This is subject to active issue 426 which says:
An example in 3.5 [basic.link] paragraph 6 creates two file-scope
variables with the same name, one with internal linkage and one with
external.
static void f();
static int i = 0; //1
void g() {
extern void f(); // internal linkage
int i; //2: i has no linkage
{
extern void f(); // internal linkage
extern int i; //3: external linkage
}
}
Is this really what we want? C99 has 6.2.2.7/7, which gives undefined
behavior for having an identifier appear with internal and external
linkage in the same translation unit. C++ doesn't seem to have an
equivalent.
The original proposal was to make it undefined behavior:
We agree that this is an error. We propose to leave the example but
change the comment to indicate that line //3 has undefined behavior,
and elsewhere add a normative rule giving such a case undefined
behavior.
but the last two comments say:
According to 3.5 [basic.link] paragraph 9, the two variables with
linkage in the proposed example are not “the same entity” because they
do not have the same linkage.
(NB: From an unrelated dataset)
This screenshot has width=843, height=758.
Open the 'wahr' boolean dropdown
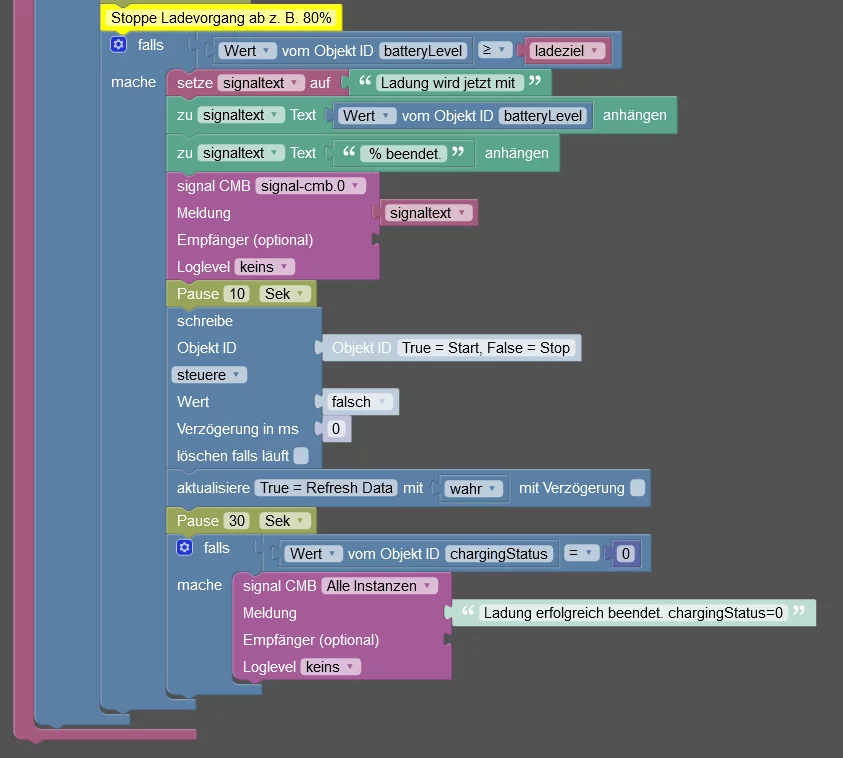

Some other formulation will be needed to
describe the relationship between those two variables.
and:
The CWG decided that it would be better to make a program with this
kind of linkage mismatch ill-formed instead of having undefined
behavior.
The latest comments did not propose a new wording and it has not been updated since 2006, so at best we can say the current thinking is that this is ill-formed.
For reference the draft C99 standard 6.2.2.7/7
says:
If, within a translation unit, the same identifier appears with both internal and external
linkage, the behavior is undefined.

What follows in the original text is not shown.